DENVER — Since Friday, more than 20,000 people have signed an online petition calling for the recall of four conservative members of the Douglas County school board, after they voted to fire Superintendent Corey Wise.
The effort, which couldn’t even be initiated until late May under state law, would be an uphill battle in a conservative county that elected those four members each by margins of more than 10,000 votes last year.
“Arguably it’s a little more challenging to remove conservative or right learning members of the Douglas County School Board because Douglas County does lean Republican,” said David Flaherty, the CEO of right-leaning Colorado polling firm Magellan Strategies.
Though it’s not impossible, Flaherty says, pointing to the fact that the school board’s history.

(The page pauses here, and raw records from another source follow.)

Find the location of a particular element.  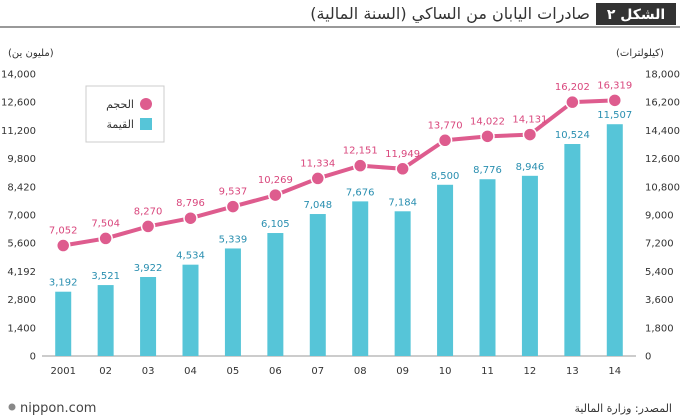

value-bar-label: 5,339 is located at coordinates (234, 240).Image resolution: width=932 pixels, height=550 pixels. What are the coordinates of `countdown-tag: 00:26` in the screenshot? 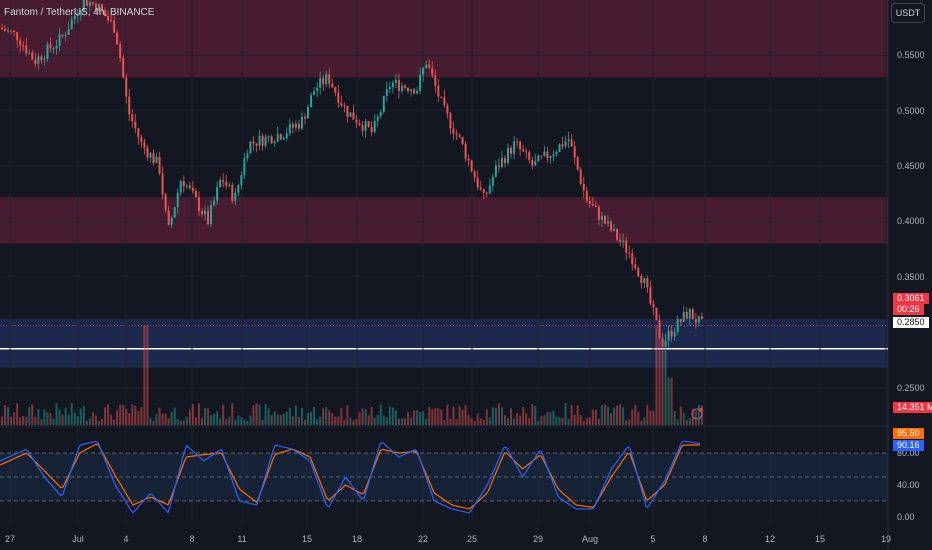 It's located at (908, 310).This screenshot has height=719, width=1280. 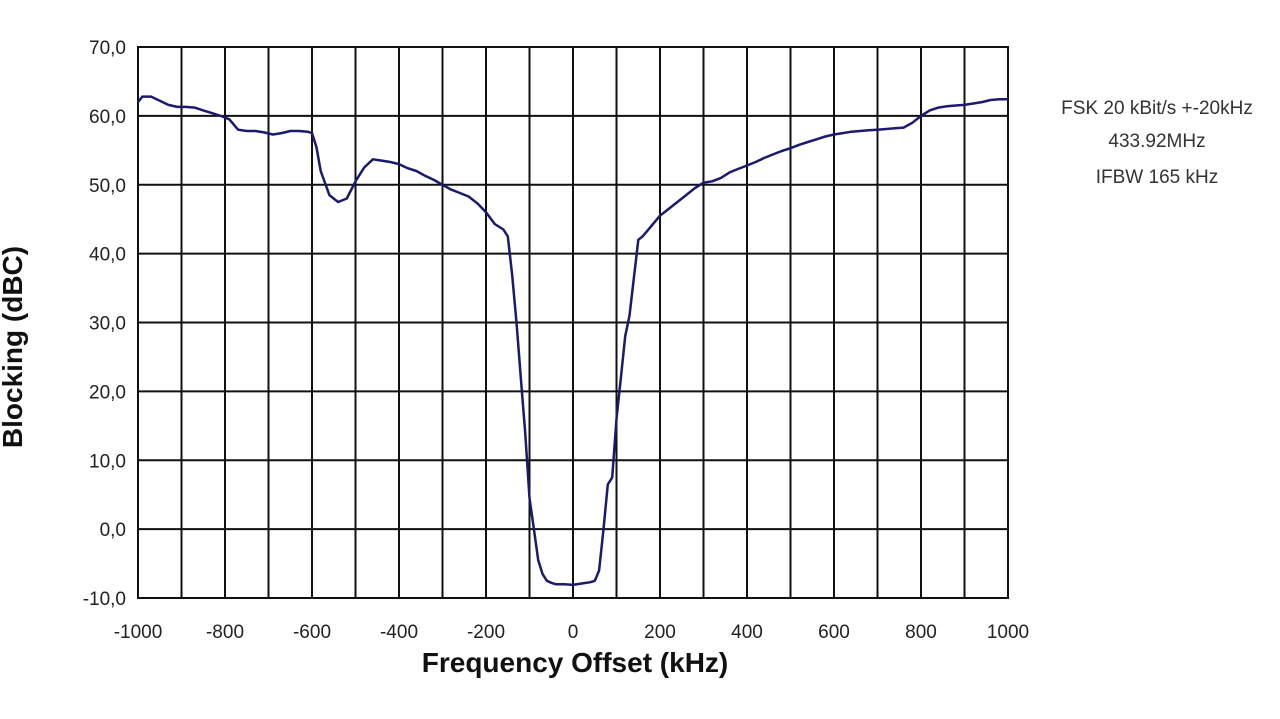 I want to click on x-tick-label: 800, so click(x=921, y=632).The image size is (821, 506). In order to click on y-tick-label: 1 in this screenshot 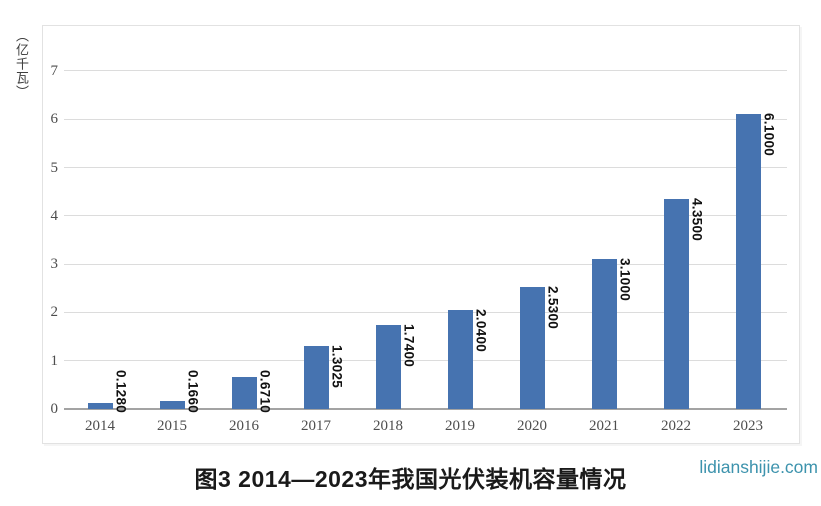, I will do `click(54, 360)`.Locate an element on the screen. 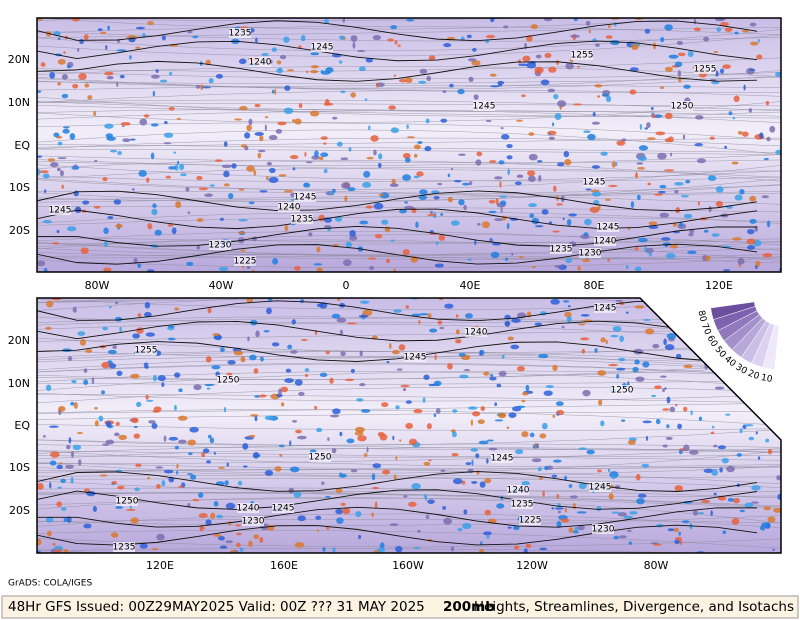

“Clearly progressive center left candidates in Douglas County have been successful before in gaining a majority of the board,” he said.
“I think the bright spot for democrat and progressive organization is that they have had success in Douglas County in a different environment but still had success in gaining a majority.”
The last major recall on a school board in the Denver metro area happened in 2015, when three conservative leaning members were successfully recalled and replaced by Democratic candidates two years after they were elected.
“There was enough belief and energy out there that the conservative members of the school board were out of touch with the will of parents and of voters in general in Jefferson County,” Flaherty said.
But there are differences between this current anger directed at the Douglas County School board and the movement that removed those board members in Jefferson County, Flaherty said. First, the political landscape has changed dramatically since 2015, with more focus on a “culture war” that’s galvanized a lot of Republicans.
Second, the issues are slightly different.
“What really triggered Jeffco was a change in the curriculum that was very alarming to center left folks,” Flaherty said.
“In Douglas County, it’s about the removal of a superintendent for no reason necessarily. I don’t know if that’s going to have the same kind of emotional heft, if you will.”
Any effort to recall a school board member in Douglas County would have to collect 15,000 signatures from registered voters in the county. If that effort was successful, the recall election would likely fall on November’s general election ballot.
“There’s a lot of noise there to do that and that can be difficult,” Flaherty said.